第18話
次にやってきたのは、カラオケ。
「カラオケね! よくクラスで話を聞いてたから、気になってはいたのよ」
「お恥ずかしいながら、私も興味を持っていましたが、この歳でも利用してもいいのでしょうか」
「気にしなくても大丈夫ですよ」
二人は初めてのようで、興味津々。
実は俺もカラオケに来るのは初めてなのだ。
歌を歌う場所ということだけは知ってはいるのだが、料金設定ややり方などは全く知らない。
「203のお部屋になります。
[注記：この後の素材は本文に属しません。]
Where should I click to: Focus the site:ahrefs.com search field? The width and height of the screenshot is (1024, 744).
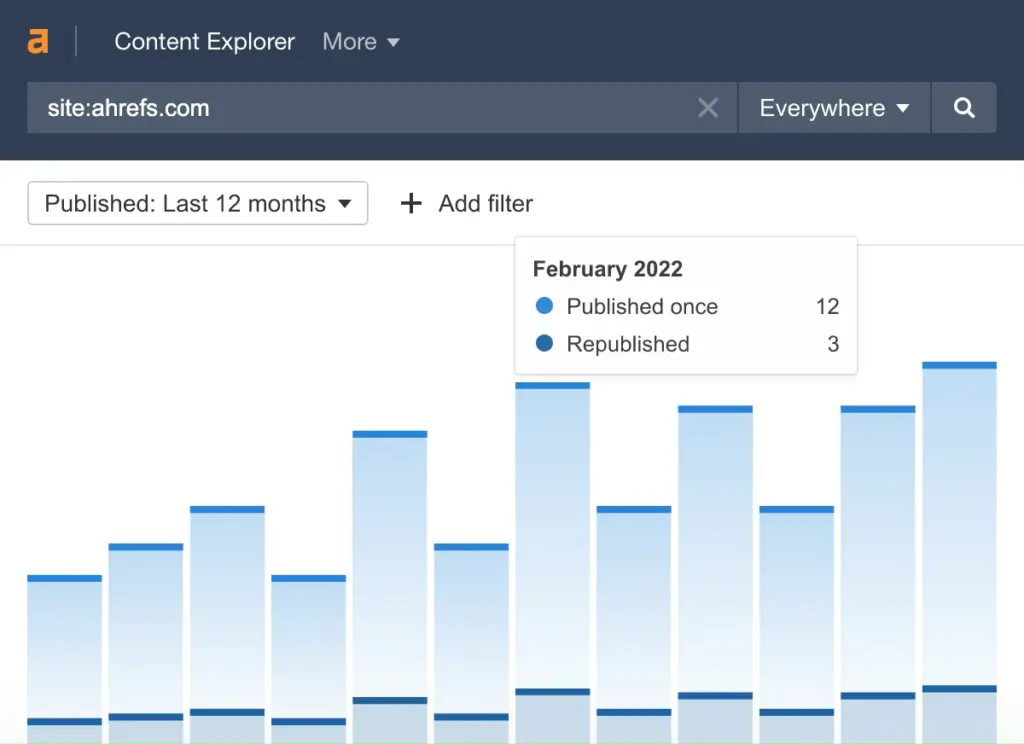tap(360, 108)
お楽しみください」
マイクとタブレットを受け取り、言われた部屋の扉を開ける。
中は少し薄暗く、ソファがL字に置かれている。
大画面のモニターには、音楽系のプロモーションが流れていた。
「意外と狭いですね」
「まぁ、歌うだけですし」
「こんなに狭いと、私の美貌に耐えられなくなった
「誰がけだものだ」
とりあえず操作を覚えるためにタブレットを操作してみる。
「へー、採点機能がついてるのか」
「面白そうじゃない。全員採点あり。これは絶対よ」
「ところで……誰が先に歌うのでしょうか?」
美鈴さんの何気ない質問に、楽しげな雰囲気が止まった。
「……はい、春太! 先を譲ってあげるわよ」
「ありがとう。でもな、俺は男だし、ここはレディーファーストということで」
「そういう性別どうのこうのって考えは古いわよ。それに、春太がここを選んでくれたんだから、先に歌いなさい」
「さっき気になってたって言ってただろ? ここは楽しんでもらいたいし、一番手はゆずるよ」
「まぁまぁまぁまあ、遠慮しないで」
「いやいやいやいや、どうぞどうぞ」
「「いやいやいやいや……」」
「貴方が先に歌いなさいよ! これは命令よ!」
「嫌だね! 先に白波が歌えよ!」
初めてのカラオケ、初めて採点、初めて人前で歌うという行為。
音痴かもしれない不安から、白波に先を譲ろうとしたが、白波も同じ考えのようで、頑なにマイクを握ろうとしない。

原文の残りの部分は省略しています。